Aí há uns anos proclamava-se a hegemonia do futebol calculista, frio e feio. A hora do espectáculo acabara. As Grécias deste mundo provavam-no, sendo o símbolo mais perfeito e trágico disso a vitória da equipa de Otto Rehhagel sobre a maravilhosa República Checa de Karel Bruckner no Euro-2004. Mas o mais espantoso é que a reacção ao sucesso das estratégias cinzentas não tomava na maioria dos espectadores a forma de lamento, de saudade, de uma fervorosa opção pelos contrários caminhos do futebol de ataque. Dos campos para as cabeças dos adeptos, a otto-rehhagelização marchava e o próprio futebol murchava. Os teóricos da chatice, que neste caso se confundiam com aqueles que o grande Nélson Rodrigues chamava de "idiotas da objectividade", sorriam, num gesto de ironia suprema, pela falta de razões para sorrir.
Foi com alegria, como devem supor, que vi os tais "realistas" levarem com a realidade de um Barcelona, puro espectáculo, conquistador da Europa. Com a equipa de Rijkaard e Ronaldinho e a de Guardiola e Messi, com um pequeno intervalo no meio, o futebol de ataque voltou à glória que lhe é própria. O sorriso dos outros é agora por eles engolido e os pontos de exclamação voltam a descer aos relvados. É ainda com mais alegria que noto que o Benfica do presente embarcou nesta cruzada - bola a rolar, virtuosos a trabalhar e golos lá para dentro. 6-0 em jogos que antes serviam para descansar e grandes exibições de jogadores que antes eram fantasmas de si mesmos. Ver os jogos já não é só paixão, é paixão retribuída. É precisamente essa atitude exclamativa de que falava o ano passado que nos põe num lugar que há muito nos fugia. O nosso lugar.
Acho que o principal problema é muita gente insistir nesta coisa do futebol bonito vs futebol feio, ou futebol ofensivo vs futebol defensivo. Na minha cabeça há bom futebol e mau futebol e o futebol do Barcelona não é bom por ser espectacular. Isso é o extra. O futebol do Barcelona é bom porque é completo, porque é uma equipa que domina os vários momentos do jogo. Mas o futebol do Chelsea de Mourinho também era bom, porque, de uma forma diferente, atingia o mesmo que Guardiola . Se quisermos basear isto apenas no Barcelona, podemos sempre recordar que Guardiola , mesmo com sorte e árbitros, como alguns apontaram, conseguiu resistir ao Chelsea de Hiddink , enquanto Cruyff , por exemplo, foi trucidado pelo Milan de Capello . Para mim tem uma razão muito simples: Guardiola preocupa-se com tudo!

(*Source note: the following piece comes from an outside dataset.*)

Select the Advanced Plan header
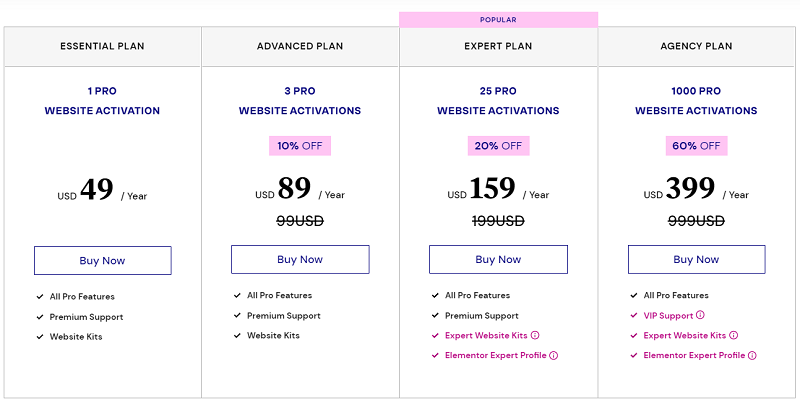The width and height of the screenshot is (800, 402). point(300,46)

E mesmo que o ataque esteja desinspirado, ou que a defesa adversária esteja em bom plano, dota a sua equipa de um equilíbrio que lhe permite retirar proveitos. E nunca vai sofrer goleadas como Cruyff chegou a sofrer na liga espanhola.

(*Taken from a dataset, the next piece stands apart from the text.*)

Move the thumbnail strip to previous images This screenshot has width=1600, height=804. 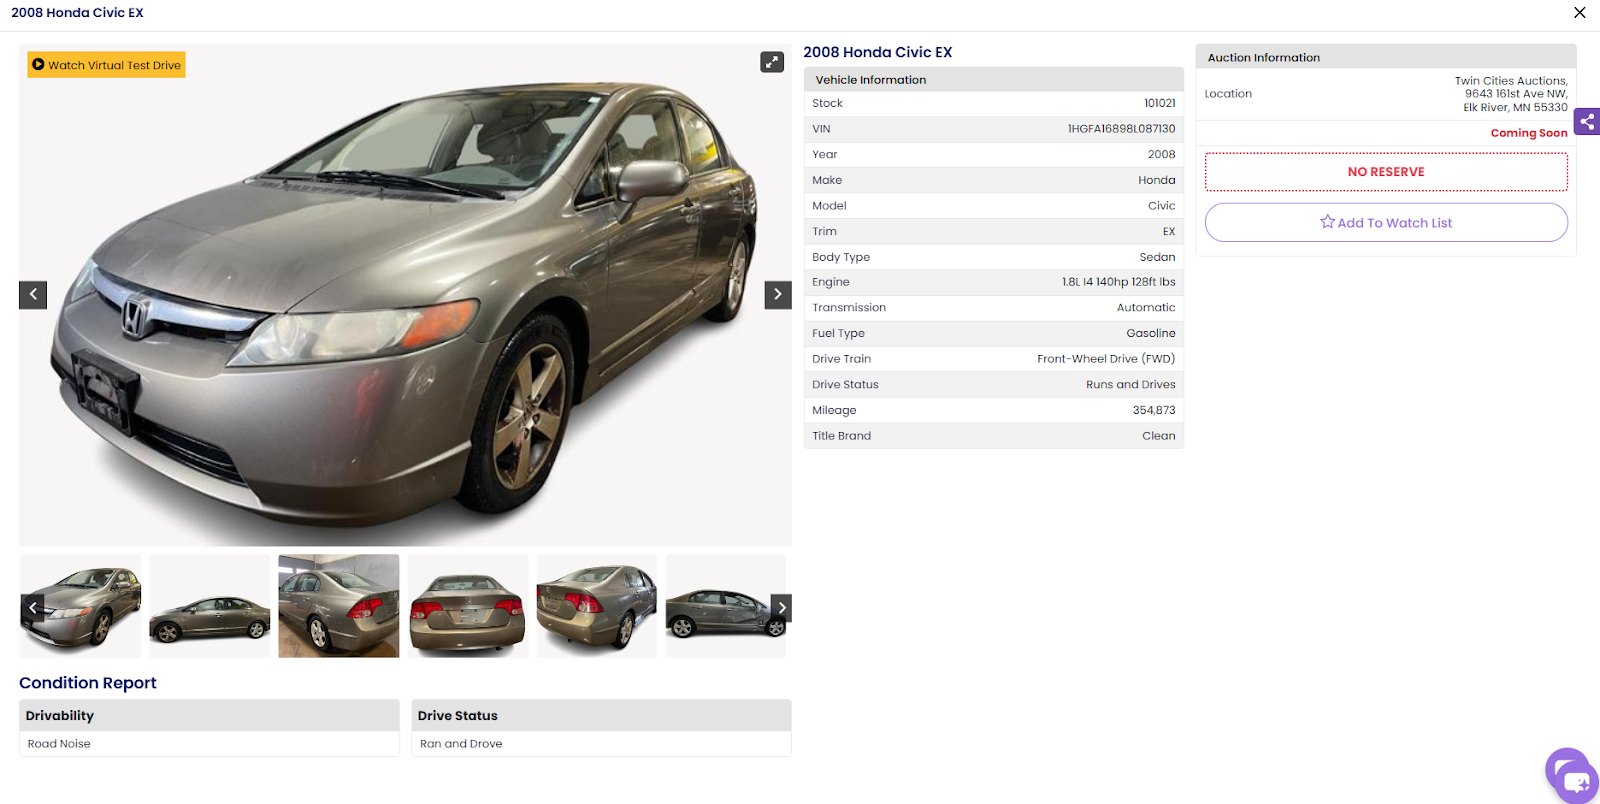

Por cá temos um exemplo perfeito de uma equipa ofensiva que, na minha opinião, não era tão boa quanto a pintavam: o Sporting de Peseiro . O Porto do Adrianse era melhor, mas também não me convenceu, porque trucidava 15 equipas do nosso campeonato, mas chegava aos clássicos e à Europa e tudo ruía. O Benfica tinha nesse ano a obrigação de fazer o bi, pena que se tenha distraído em demasia com a Europa e que o balneário tenha sofrido tamanha convulsão em Dezembro.
De CsA a 20 de Outubro de 2009
Boas pessoal!
Tenho uma questão, apesar de ser off-topic, penso ser relevante...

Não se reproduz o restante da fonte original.